[Prompt]
Whenever a line contains the string "agent", copy it out of the entries.

□ □ □

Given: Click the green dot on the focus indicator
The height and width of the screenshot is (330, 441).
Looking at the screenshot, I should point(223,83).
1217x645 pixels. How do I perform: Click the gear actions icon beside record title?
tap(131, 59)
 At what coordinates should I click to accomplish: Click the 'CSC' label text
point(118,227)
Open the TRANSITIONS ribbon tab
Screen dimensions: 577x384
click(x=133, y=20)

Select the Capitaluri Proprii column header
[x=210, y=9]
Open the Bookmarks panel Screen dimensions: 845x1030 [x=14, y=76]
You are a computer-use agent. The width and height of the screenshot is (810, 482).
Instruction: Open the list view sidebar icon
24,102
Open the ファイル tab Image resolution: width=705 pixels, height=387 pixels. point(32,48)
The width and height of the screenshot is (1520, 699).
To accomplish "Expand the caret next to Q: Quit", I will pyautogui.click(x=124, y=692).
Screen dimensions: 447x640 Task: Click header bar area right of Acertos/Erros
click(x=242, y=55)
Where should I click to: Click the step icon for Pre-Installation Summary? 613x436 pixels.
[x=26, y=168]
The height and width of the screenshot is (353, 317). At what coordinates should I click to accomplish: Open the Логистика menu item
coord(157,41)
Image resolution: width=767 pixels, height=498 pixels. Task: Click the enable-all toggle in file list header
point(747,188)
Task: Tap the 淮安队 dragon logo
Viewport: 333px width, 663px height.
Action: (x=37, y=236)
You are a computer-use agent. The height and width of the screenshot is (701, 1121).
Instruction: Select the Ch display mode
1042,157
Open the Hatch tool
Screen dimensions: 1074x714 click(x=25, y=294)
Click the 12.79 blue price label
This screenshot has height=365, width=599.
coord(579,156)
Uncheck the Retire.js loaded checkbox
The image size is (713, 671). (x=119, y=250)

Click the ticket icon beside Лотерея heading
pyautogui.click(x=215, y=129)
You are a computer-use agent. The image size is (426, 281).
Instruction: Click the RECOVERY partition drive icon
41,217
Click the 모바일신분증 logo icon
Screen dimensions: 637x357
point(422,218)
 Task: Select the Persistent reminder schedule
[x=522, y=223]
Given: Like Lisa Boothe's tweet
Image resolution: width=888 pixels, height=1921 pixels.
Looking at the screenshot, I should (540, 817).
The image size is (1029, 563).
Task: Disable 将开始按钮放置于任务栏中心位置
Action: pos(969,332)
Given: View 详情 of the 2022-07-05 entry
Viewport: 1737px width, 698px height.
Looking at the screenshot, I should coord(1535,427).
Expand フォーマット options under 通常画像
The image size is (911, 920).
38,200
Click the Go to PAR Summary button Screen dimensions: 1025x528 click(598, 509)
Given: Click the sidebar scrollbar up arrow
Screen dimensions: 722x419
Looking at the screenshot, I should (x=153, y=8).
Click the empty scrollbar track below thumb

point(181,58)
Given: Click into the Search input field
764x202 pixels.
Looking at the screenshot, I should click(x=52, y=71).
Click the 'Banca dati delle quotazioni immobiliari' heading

□ □ □

[Answer box]
You are a computer-use agent. The width and height of the screenshot is (810, 482).
You are a computer-use agent. The height and width of the screenshot is (701, 1121).
You are a computer-use agent. The image size is (426, 281).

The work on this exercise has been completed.